**Arbeitsauftrag**
1. Nennen Sie bitte alle Datumsangaben, die im Urteilsauszug vorkommen.
2. Schreiben Sie den Urteilsauszug von "Der Vertreter der" bis einschließlich "des Tatbestandes verwiesen." neu und setzen Sie dabei "Krankenkasse" an die Stelle von "Beklagten".

**Quellenauszug**
Der Vertreter der Beklagten beantragt,
die Klage abzuweisen (Schriftsatz vom 08.07.2010).
Das Gericht hat die Akten der Beklagten beigezogen. Auf diese sowie die Prozessakten zu den Verfahren S 10 KR 186/10 ER und S 10 KR 189/10 wird zur Ergänzung des Tatbestandes verwiesen.
Entscheidungsgründe:
Die Klage ist form- und fristgerecht erhoben und insgesamt zulässig.
Die Klage ist auch begründet. Nach Ansicht des Gerichts liegt hier ein Systemmangel vor.
Die Krankenbehandlung als eine der Leistungen bei Krankheit ist in § 27 SGB V geregelt.
Gemäß § 27 Abs. 1 Satz 1, Satz 2 Nr. 5 SGB V haben Versicherte Anspruch auf Krankenhausbehandlung, wenn sie notwendig ist, um eine Krankheit zu erkennen, zu heilen, ihre Verschlimmerung zu verhüten oder Krankheitsbeschwerden zu lindern.
Es ist nach Ansicht des Gerichts nicht streitig, dass es sich bei dem Lipödem der Klägerin um eine behandlungsbedürftige Krankheit handelt. Dementsprechend übernimmt die Beklagte auch die Kosten für eine konservative Therapie, die komplexe physikalische Ent-stauungstherapie.
Im Zeitverlauf ist jedoch ersichtlich, dass diese Behandlungsmethode die Erkrankung der Klägerin weder heilen noch eine Verschlimmerung verhüten kann. Der MDK hat in seinem Gutachten vom 04.12.2009 ein Lipödem im Stadium I festgestellt. Im Gutachten vom 29.09.2010 kommt der MDK bereits zu einer Einschätzung des Übergangs vom Stadium I zum Stadium II. Damals war nach Ansicht des MDK ein Bindegewebeumbau im Sinne einer Fibrosierung des Lipödems diagnostisch nicht belegt.
Der Sachverständige Dr. H. kommt im Gutachten vom 26.09.2011 zur Einschätzung, dass das Lipödem bei der Klägerin an den Oberschenkeln bereits das Stadium II erreicht hat. Überdies zeigten sich im Unterhautfettgewebe an beiden Oberschenkeln bindegewebige Strukturen.
Das Gericht ist damit davon überzeugt, dass die durch die Beklagte empfohlene und finanzierte Behandlung, nämlich die komplexe physikalische Entstauungstherapie, die Krank-heit der Klägerin, nämlich das Lipödem, weder heilen noch dessen Verschlimmerung ver-hüten kann.

**Material**
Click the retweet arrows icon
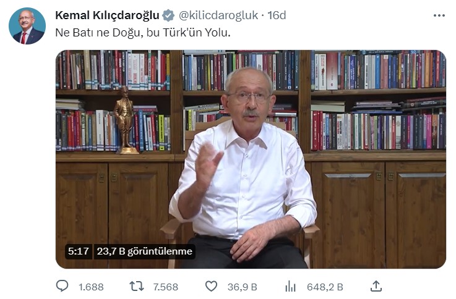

**Lösungen**
1. 08.07.2010, 04.12.2009, 29.09.2010, 26.09.2011

2.
Der Vertreter der Krankenkasse beantragt,
die Klage abzuweisen (Schriftsatz vom 08.07.2010).
Das Gericht hat die Akten der Krankenkasse beigezogen. Auf diese sowie die Prozessakten zu den Verfahren S 10 KR 186/10 ER und S 10 KR 189/10 wird zur Ergänzung des Tatbestandes verwiesen.